Hearn rät Aspinall von Kampf ab
Der britische Box-Promoter Eddie Hearn hat UFC-Schwergewichtsmeister Tom Aspinall geraten, nicht gegen den Gewinner des Interims-Titelkampfs nächste Woche im Weißen Haus zu kämpfen, solange die aktuellen Vertragsbedingungen bestehen.
Pressekonferenz in Dublin
Bei einer Pressekonferenz am Freitag in Dublin erklärte Hearn, der Vorsitzende von Matchroom Boxing und Manager von Aspinall, dass die UFC Aspinall nicht einmal eingeladen hat, die Veranstaltung im Weißen Haus zu besuchen, obwohl er gegen den Gewinner eines Co-Hauptkampfs zwischen Alex Pereira und Ciryl Gane antreten soll.
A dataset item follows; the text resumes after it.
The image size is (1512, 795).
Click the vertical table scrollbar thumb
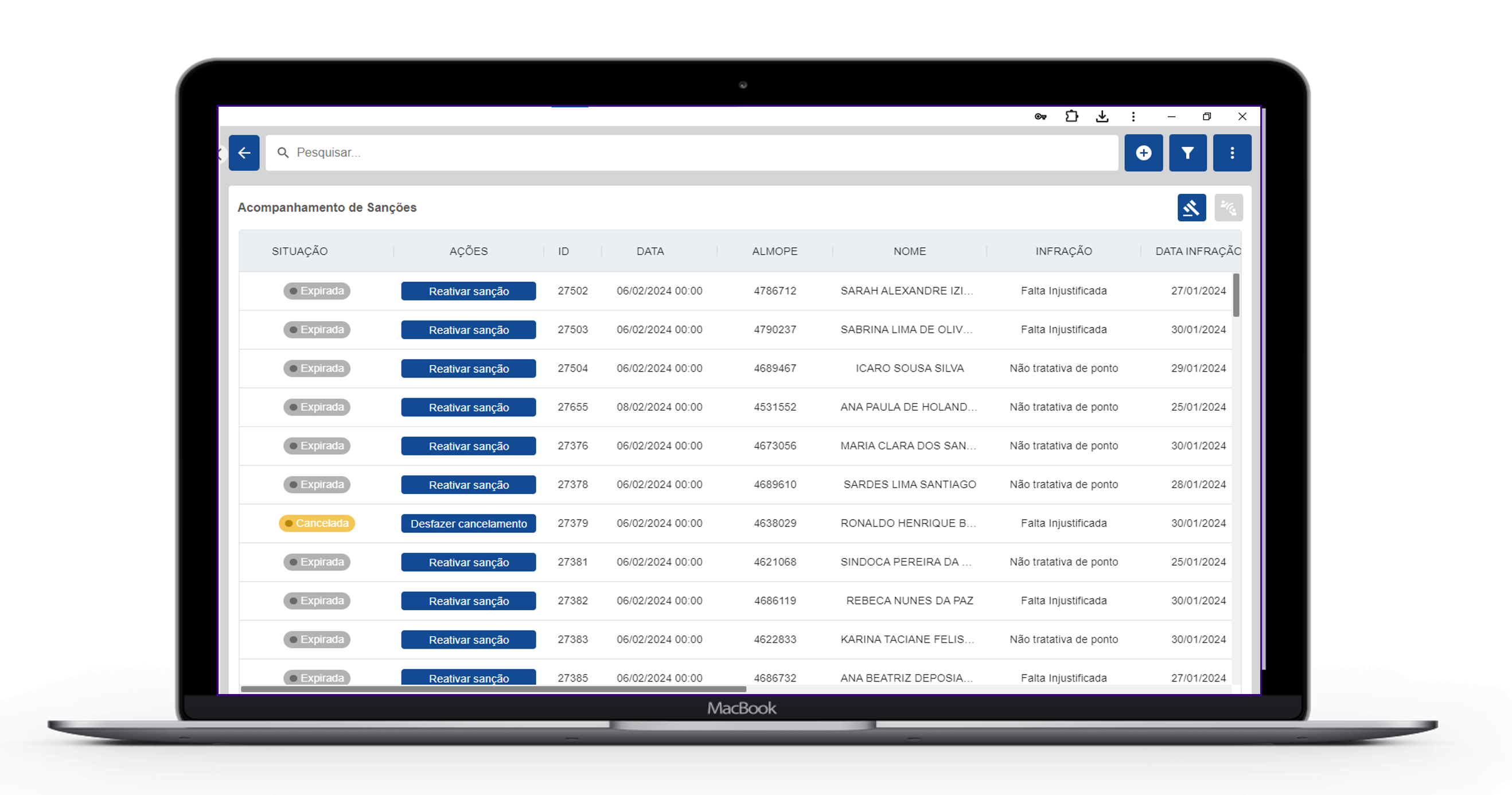click(x=1236, y=295)
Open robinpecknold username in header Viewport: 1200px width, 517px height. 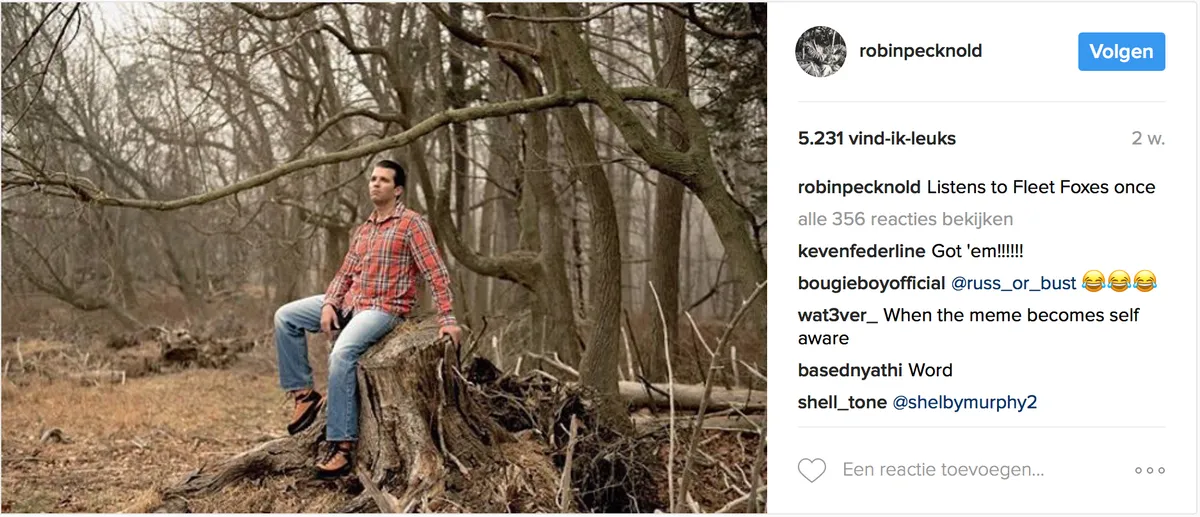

„Ich werde nicht zulassen, dass Tom Aspinall für das Geld kämpft, das in seinem Vertrag steht“, sagte Hearn gegenüber Reportern. „An einem Kampf gegen Pereira oder Gane für buchstäblich 1/50 des Umsatzes dieser Show teilzunehmen, kommt nicht in Frage. Ich werde ihn nicht dazu bringen. Es ist an der Zeit, dass diese UFC-Kämpfer aufhören, sich ausnutzen zu lassen, und anfangen zu verstehen, dass sie von diesen Leuten ausgenutzt werden. Sie verdienen Besseres.“
Mein Rat an Tom Aspinall wird sein: „Wage es nicht, diesen Kampf für das Geld in deinem Vertrag anzunehmen.“
Aspinalls Karriere und Verletzungen
Aspinall, 33, wurde vor einem Jahr zum unbestrittenen UFC-Schwergewichtsmeister ernannt, als der damalige Titelverteidiger Jon Jones beschloss, sich aus dem MMA zurückzuziehen, anstatt sich ihm in einem Vereinigungskampf zu stellen. Die Beziehung zwischen der UFC und ihrem englischen Champion war zeitweise angespannt, insbesondere seit Aspinall im letzten Oktober bei einem Kampf gegen Gane Verletzungen an beiden Augen erlitten hat.
Aspinall hat mehrere Operationen hinter sich und hat erst kürzlich wieder mit leichtem Training begonnen. Im März unterzeichnete Aspinall einen Managementvertrag mit Hearn. Diese Ankündigung sorgte für Aufsehen, da Hearn in einen eskalierenden Wortkrieg mit UFC-CEO Dana White verwickelt ist, seit Boxstar Conor Benn Matchroom Boxing verlassen hat, um einen überraschenden Vertrag mit Whites Zuffa Boxing zu unterzeichnen.
Vertragsverhandlungen und Zukunft
Laut Quellen hat die UFC mehrere hochkarätige Verträge mit Kämpfern, einschließlich Champions, für das Jahr 2026 ausgehandelt – teilweise aufgrund des Wechsels des Unternehmens vom traditionellen Pay-per-View-Modell zu Paramount+. Aspinalls Vertrag ist ein wahrscheinlicher Kandidat für eine Änderung, aber Hearns Engagement und öffentliche Kommentare könnten diesem Prozess eine neue Dimension verleihen.